Google Pixel 3 and 3 XL have some of the best cameras in the year, and in combination with it's generally impressive performance, there are a handful of pretty stylish software features. One of them, called Top Shot, makes those great pictures even better by helping you when making a mistake and snap a picture just a little too early or late. And while we knew a little about how Top Shot worked, there was quite a big gap in our knowledge. Fortunately for the curious, Google has just published a more technical explanation of the technology behind it.
The full deeds are on Google's AI blog for your long-format technical reading playback – although the official review goes a bit out of order, doubling back on itself in ways that can make it harder to read than other good AIs blog post. If you prefer the simpler version, read on:
Google Clips Heritage
Top Shot functionality is based on the same tools created by Google for use with the Google clips. Although it does not appear to have had great success as a product in itself, the limitations associated with Cut any advanced problem solving needed: How could you create an auto camera that independently recognizes and stores best cards video opportunities it sees?
For the sake of how Google pulled that magic, read the detailed explanation that was published earlier this year, but the (exceedingly) short version was that they used machine learning to do it ̵
Photographers and video editors gave relative calculations between the pairs of training data from Google Cut.
A model was trained on thousands of preselected source videos using professional photographers and video editors who manually chose between pairs to train the model on the best clips to search for imitation. In fact, over fifty million binary comparisons were made to collect data for the model. Combining it with the existing Google Photos development profile, developed the developers behind Google Cut, could create a model that worked to predict "interesting" content evaluated on what is called an Moment Score built on recognizing things in line with the qualities of a good clips. But the model could only run on power-hungry hardware. The really genius then trained a simpler model in parallel to mimic the performance of its server-based brother (ie, use a model to train another).

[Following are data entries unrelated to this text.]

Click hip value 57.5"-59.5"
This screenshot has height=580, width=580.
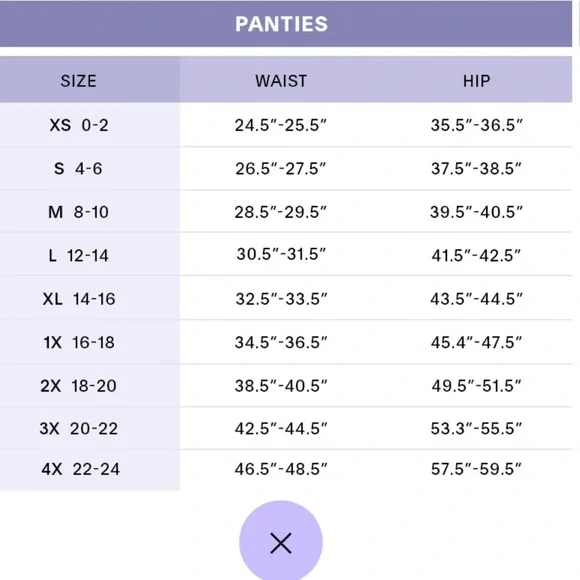(x=476, y=469)
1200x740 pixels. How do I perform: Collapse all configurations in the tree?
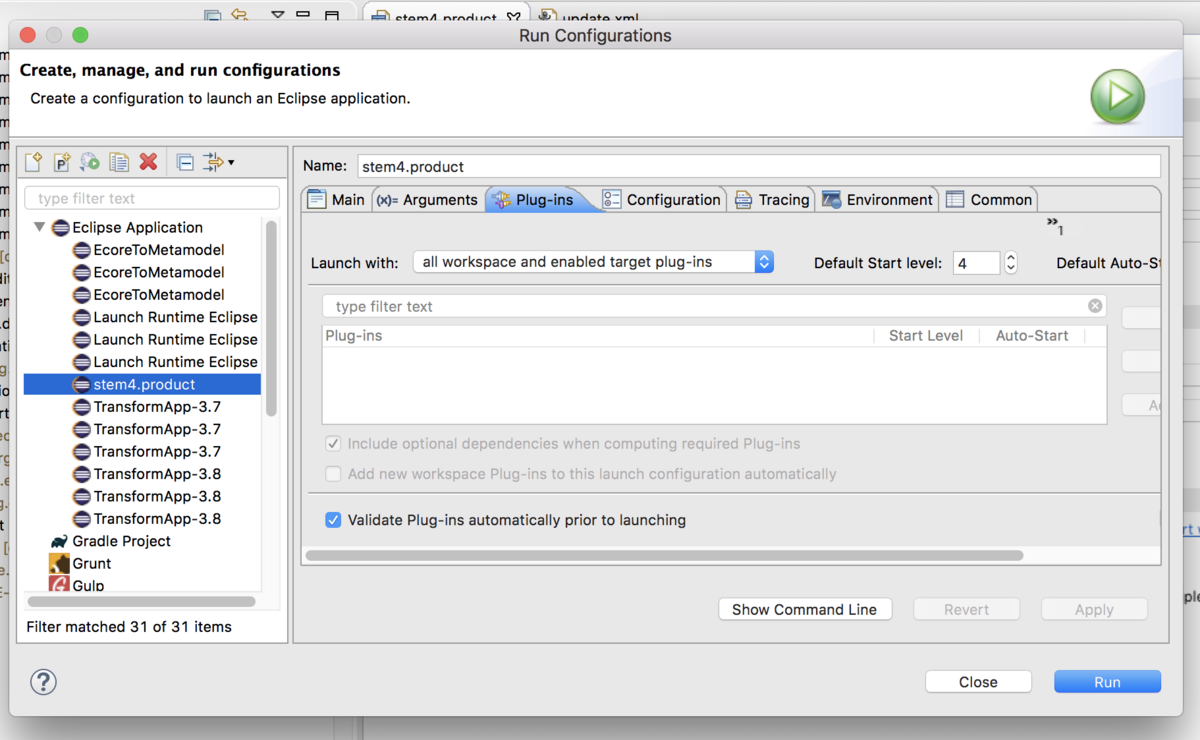coord(185,162)
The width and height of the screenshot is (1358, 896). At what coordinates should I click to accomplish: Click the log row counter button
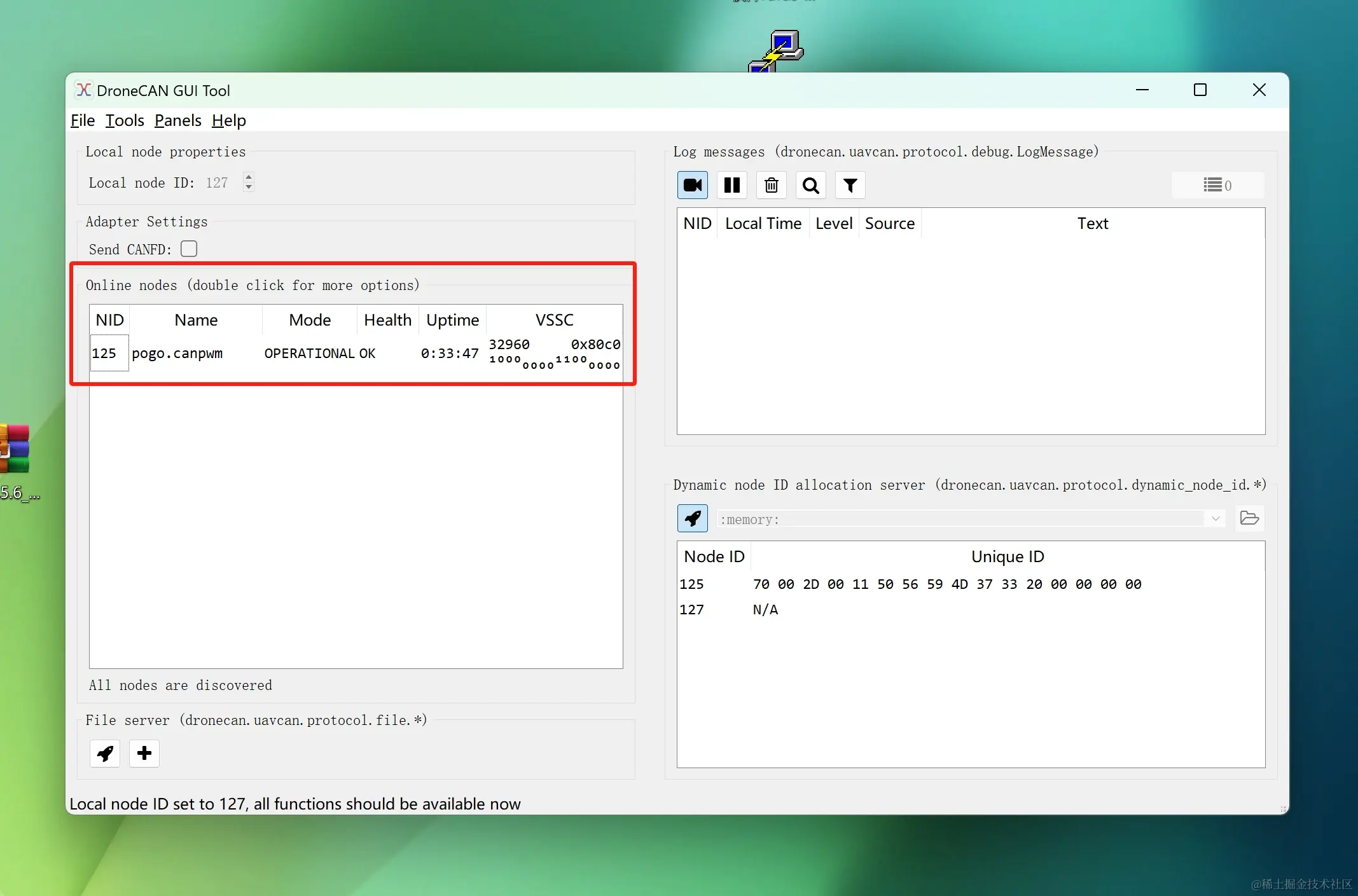click(x=1217, y=185)
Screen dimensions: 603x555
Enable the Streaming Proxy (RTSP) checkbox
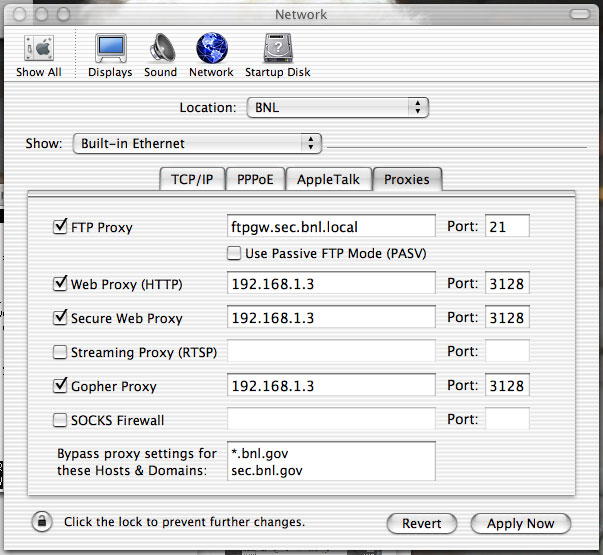pyautogui.click(x=59, y=352)
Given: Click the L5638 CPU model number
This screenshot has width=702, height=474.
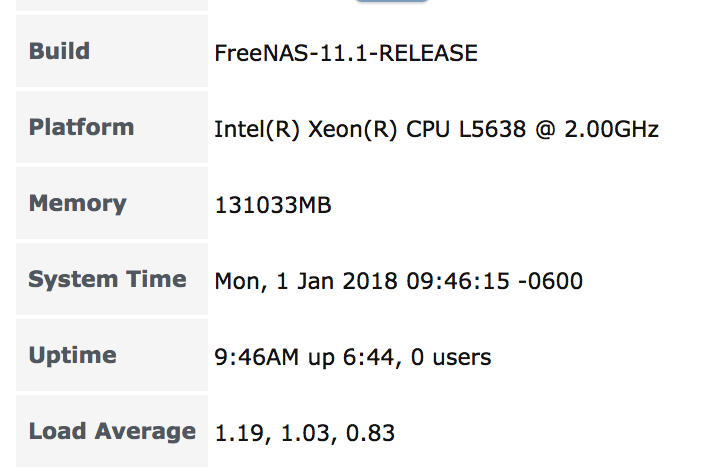Looking at the screenshot, I should [x=492, y=129].
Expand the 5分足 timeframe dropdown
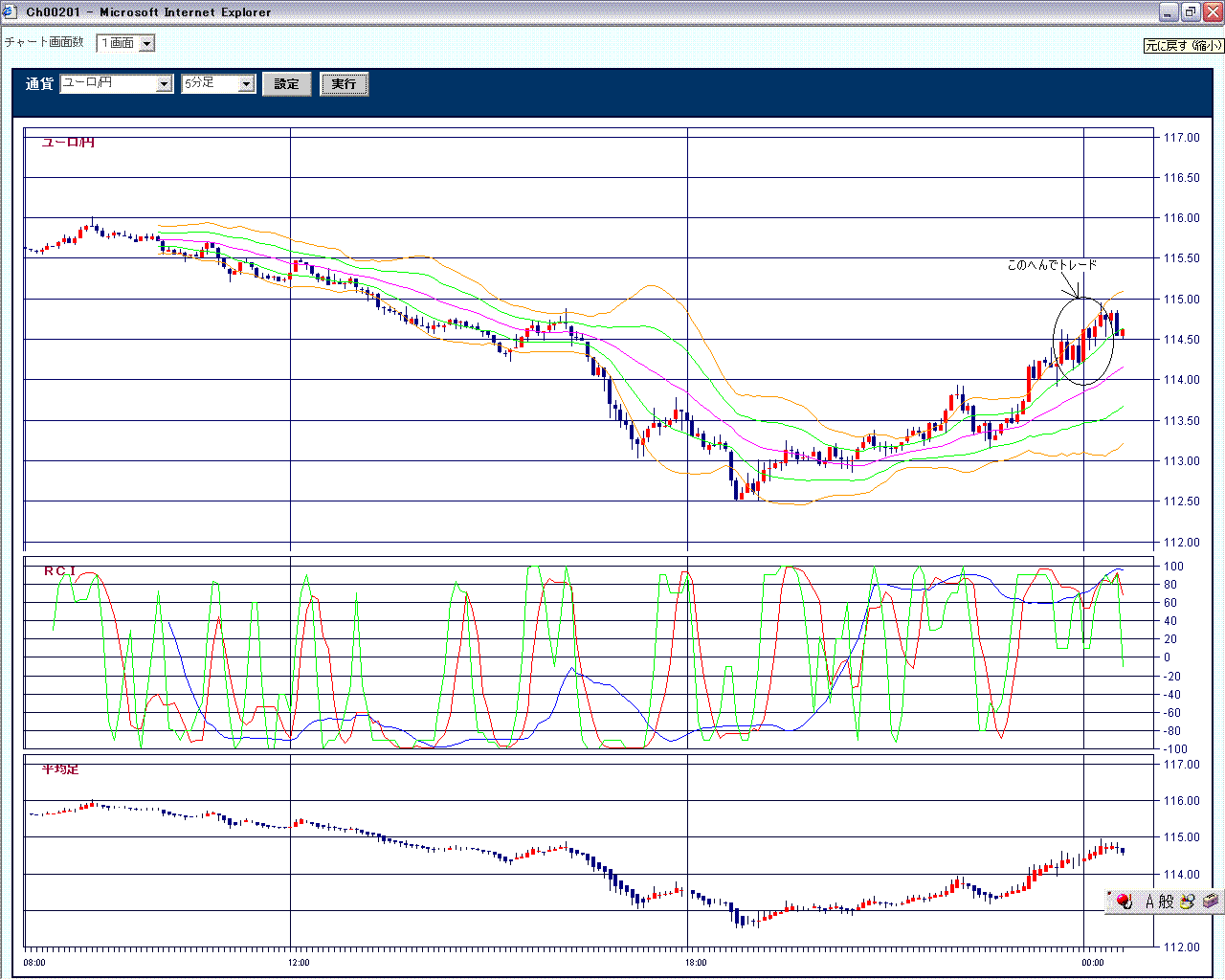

There is much more to it, but with all that information combined (plus some continuous training that recognizes more "famous" faces and pets over time), Google Clips can determine a relative score as it sees and further select when and how to capture content.
With the small Google clips that could recognize good quality from not so good, there was a relative mental hope, hope and hope to consider adapting the overall concept of Pixel 3 – albeit in a slightly different way  Brought to pixel 3
Even before you press the metaphoric shutter on Pixel 3, Top Shot is already working in the background as Motion Photos – if you remember it's the feature of Google's pixels that allow you to record a card We used to just before, below and after a picture was taken. It may seem like a simple step that moves from capturing before and after video to before and after images, but there's much more to it.
Google claims that Top Shot captures up to 90 images from 1.5 seconds before and after the shutter is pressed for comparison. When we talked to a Google representative on the Top Shot Pixel 3 launch event, we were told most of the alternative images were still images drawn from Motion Photo, but a selection of Top Shot options are also stored before the video capture process,
Abstract diagram of the Top Shot capture process.
But long before it can save the pictures, Top Shot must quickly determine as is worth saving, adding the previously mentioned Google clips. Top Shots custom, energy efficient on-device model was trained on sample photos in sets of up to 90 to sort through all the photos taken to save only the best. It eliminates those who can be unclear, incorrectly exposed, or where the subject's eyes can be closed, trying to recognize things like smiling or other visible emotional expressions. It also takes into account other data such as information from the phone's gyroscope (captured for other uses) to further speed up where it can determine an alternate image.
Once it has found up to two photos, it might seem better than the one you intended to chop, they are stored in HDR + quality and set aside in the same file with Motion Photo. And later, when you go to review these pictures, the ability to switch to one of the other intelligent options will present themselves. If you wish, you can even manually select one of the lower resolutions, non-HDR images if you think they are even better.
Two quick and simple Top Shot recommendations. Who knew such simplicity was built on such a complexity?
Like all the hot new features on phones these days, Top Shot's photo magic comes with a host of advanced machine learning software. For how easy and practical it is to use, there are many advanced and complex machinations that occur behind the scenes, and now they are a bit less mysterious to you.